After being handed an eight-week sentence, suspended for 12 months, he said he would spend a week speaking to his constituents before deciding whether to stand down.

But Labour leader Kate Hollern called for Waghat to step down now, saying the fact that he had worked as a welfare rights advisor for the council for nine years until he was made redundant in 2003 made his offences even worse.

And Labour councillor Mike Johnson, who lost his seat to Waghat in 2006, said his rival should "do the honourable thing" and resign.

Waghat received the support of council leader Colin Rigby, who said he was a "good ward councillor who had made a mistake and apologised".

Waghat had already resigned from the Liberal Democrat party - he had been the group's deputy leader on the council - after pleading guilty to the offence.

But he continues to support the ruling coalition as an independent.

If Waghat had received a prison sentence of three months or more he would have been disqualified from standing as a councillor under the council's Code of Conduct.

A by-election - which could leave the balance of power in the borough hanging by a thread - would be triggered if Waghat, who was elected in May 2006, resigned.

If Labour won his seat they would have 32 seats to the coalition's 32 - meaning the mayor, currently Tory Maureen McGarvey, would keep the coalition in power with her casting vote.

Coun Hollern said: "The acid test should always be how does this appear to the man in the street. If it's okay for him to commit benefit fraud, how does that appear to everyone else?"

Coun Johnson, who was elected in Highercroft ward the following year, said: "I was a councillor in Shear Brow for 16 years, so when I found out he was being charged it was a bit of a shock."

Labour councillor Dave Harling said: "Enough is enough. The public demand high standards, and he has failed."

But Coun Rigby backed Waghat and said: "There has been a good deal of political capital made over this.

"The guy made a mistake, he has repaid the money and made an apology.

"I have no problem with Arif at all. He is a good ward councillor."

After the case, Waghat said he was relieved the court case was over.

He said: "It's a relief I can now get on with my job, and this is tinged with regret that it happened in the first place. I have had this hanging over me for the last year or so.
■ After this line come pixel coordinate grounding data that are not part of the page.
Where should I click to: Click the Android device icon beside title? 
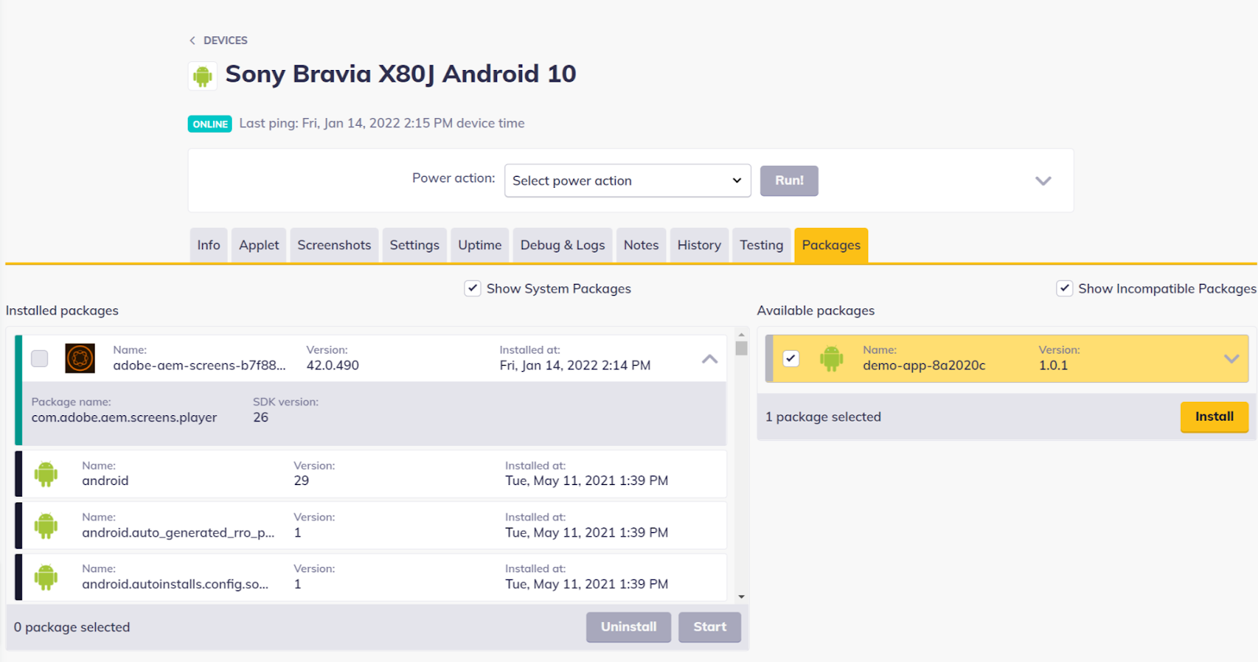(203, 75)
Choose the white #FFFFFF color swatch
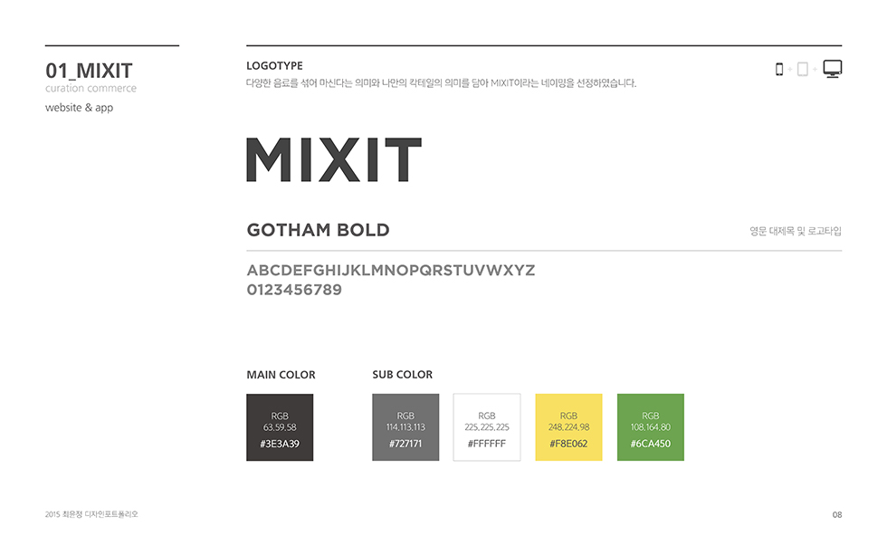887x555 pixels. 487,427
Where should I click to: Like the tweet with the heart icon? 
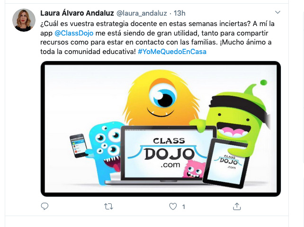tap(173, 207)
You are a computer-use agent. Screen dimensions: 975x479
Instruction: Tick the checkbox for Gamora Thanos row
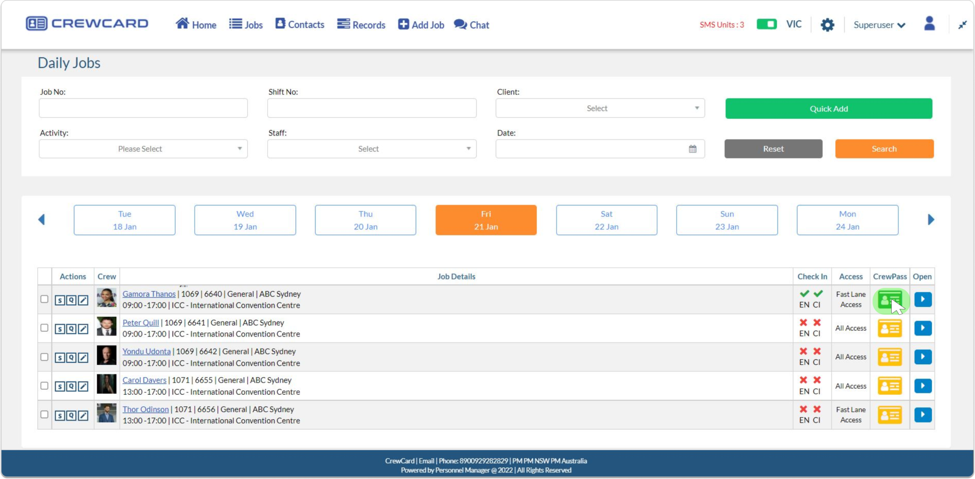click(x=45, y=299)
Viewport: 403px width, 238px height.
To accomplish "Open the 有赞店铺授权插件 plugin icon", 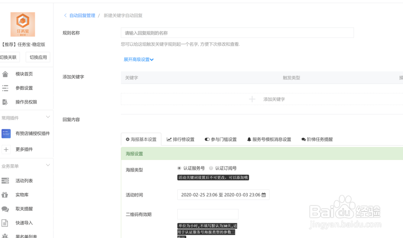I will [6, 133].
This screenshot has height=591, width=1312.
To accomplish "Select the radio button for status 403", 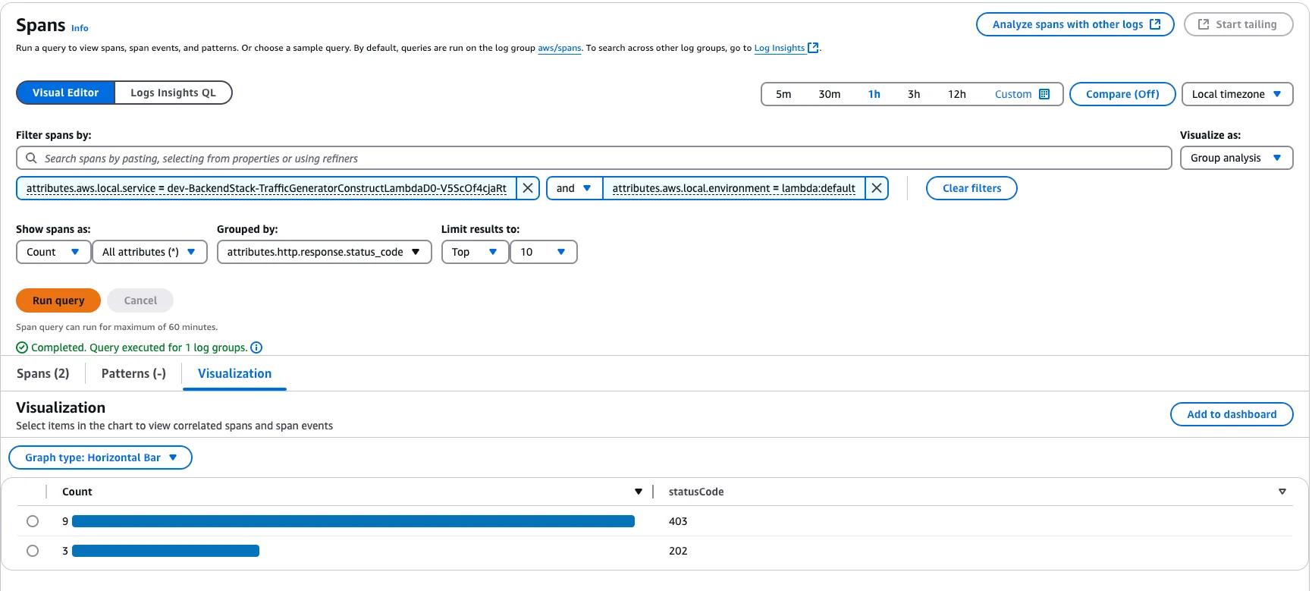I will (x=33, y=521).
"I will take advice on my future. Not from my friends and relatives, but from my constituents. I will consult on a daily basis for the next week or so. When I meet people in mosques for daily prayers I will gauge the opinion of people.

"That way I will make a decision based on what my constituents say to me."

Burnley Crown Court was told that Waghat filled out council tax and income support benefit forms which his wife Safia Umerji then signed, But the 50-year-old, of Buncer Lane, Blackburn, failed to tell the authorities when he secured employment as a £14,000-a-year accounts manager for a finance firm called Euroquest.

Waghat admitted two offences of failing to notify a change in circumstances for benefits, both committed before he was a councillor. The overpayments came to a combined total of £3,153.

Richard Bennett, defending, said the offences had occurred following a time of particular hardship for his client - his sick mother had died and he had lost his employment with the council.

It was accepted that Waghat had carried out a "significant breach of trust" but he had made strenuous efforts to repay the falsely-acquired benefits, Mr Bennett added.

Judge Norman Wright also ordered Waghat to carry out 150 hours of community service and pay £250 costs.

The court heard that Waghat had recently set up a new firm JLAS Services, which was still in its infancy.